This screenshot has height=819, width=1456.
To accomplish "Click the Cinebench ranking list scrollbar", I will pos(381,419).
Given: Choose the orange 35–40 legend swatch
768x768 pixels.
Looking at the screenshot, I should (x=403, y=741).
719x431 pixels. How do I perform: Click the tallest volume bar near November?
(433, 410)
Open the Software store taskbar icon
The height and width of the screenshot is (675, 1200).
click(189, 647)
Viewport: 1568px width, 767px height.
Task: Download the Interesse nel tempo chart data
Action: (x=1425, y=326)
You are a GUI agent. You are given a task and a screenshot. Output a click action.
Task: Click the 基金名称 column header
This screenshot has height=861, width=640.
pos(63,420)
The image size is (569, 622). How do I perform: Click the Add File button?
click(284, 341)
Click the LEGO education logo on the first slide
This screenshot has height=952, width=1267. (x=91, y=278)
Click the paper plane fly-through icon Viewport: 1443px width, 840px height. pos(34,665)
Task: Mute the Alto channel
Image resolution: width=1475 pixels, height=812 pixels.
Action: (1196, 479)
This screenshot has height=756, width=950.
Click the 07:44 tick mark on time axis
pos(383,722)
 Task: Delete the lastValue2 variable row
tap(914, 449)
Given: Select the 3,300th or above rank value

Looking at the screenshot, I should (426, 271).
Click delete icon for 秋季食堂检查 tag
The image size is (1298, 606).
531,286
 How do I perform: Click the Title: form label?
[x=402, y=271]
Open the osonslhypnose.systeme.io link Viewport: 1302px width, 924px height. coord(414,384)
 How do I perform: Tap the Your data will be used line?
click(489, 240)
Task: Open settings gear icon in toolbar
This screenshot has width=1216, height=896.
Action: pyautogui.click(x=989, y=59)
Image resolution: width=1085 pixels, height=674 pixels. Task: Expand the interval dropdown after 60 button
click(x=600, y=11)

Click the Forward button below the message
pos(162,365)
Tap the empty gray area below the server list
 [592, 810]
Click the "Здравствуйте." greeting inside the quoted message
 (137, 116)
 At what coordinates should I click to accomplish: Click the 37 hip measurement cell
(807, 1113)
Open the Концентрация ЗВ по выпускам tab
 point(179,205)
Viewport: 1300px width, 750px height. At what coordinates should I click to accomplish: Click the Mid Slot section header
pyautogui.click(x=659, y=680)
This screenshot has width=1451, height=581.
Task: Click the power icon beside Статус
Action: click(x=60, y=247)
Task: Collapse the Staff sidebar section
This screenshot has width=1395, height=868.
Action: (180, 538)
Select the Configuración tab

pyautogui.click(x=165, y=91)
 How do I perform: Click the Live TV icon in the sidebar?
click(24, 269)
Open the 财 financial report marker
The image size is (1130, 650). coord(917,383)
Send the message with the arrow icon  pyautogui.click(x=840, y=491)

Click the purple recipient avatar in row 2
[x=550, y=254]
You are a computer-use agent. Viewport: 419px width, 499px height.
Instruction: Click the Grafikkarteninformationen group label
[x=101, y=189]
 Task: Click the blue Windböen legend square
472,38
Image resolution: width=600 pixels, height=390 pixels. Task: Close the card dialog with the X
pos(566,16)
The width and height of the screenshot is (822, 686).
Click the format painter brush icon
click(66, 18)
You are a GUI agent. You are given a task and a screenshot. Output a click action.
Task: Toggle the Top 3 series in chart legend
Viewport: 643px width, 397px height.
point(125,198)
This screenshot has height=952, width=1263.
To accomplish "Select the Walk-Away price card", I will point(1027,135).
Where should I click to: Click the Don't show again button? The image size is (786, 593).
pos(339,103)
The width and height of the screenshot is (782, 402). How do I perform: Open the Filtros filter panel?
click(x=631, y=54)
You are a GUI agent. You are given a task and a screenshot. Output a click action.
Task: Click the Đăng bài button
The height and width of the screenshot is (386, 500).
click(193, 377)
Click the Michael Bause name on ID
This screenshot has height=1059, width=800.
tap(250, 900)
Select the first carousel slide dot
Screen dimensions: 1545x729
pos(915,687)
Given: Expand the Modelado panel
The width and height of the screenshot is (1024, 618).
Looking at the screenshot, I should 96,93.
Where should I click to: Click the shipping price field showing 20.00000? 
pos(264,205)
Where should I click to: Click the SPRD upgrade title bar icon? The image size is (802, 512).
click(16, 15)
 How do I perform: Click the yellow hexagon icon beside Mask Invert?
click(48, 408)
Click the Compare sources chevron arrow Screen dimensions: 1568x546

◆ ◆ ◆ ◆ ◆ ◆ ◆

For each line of the material that includes the word "arrow", make a copy.

**TASK SOLUTION**
Send the message with the arrow icon  pyautogui.click(x=840, y=491)
Click the Compare sources chevron arrow Screen dimensions: 1568x546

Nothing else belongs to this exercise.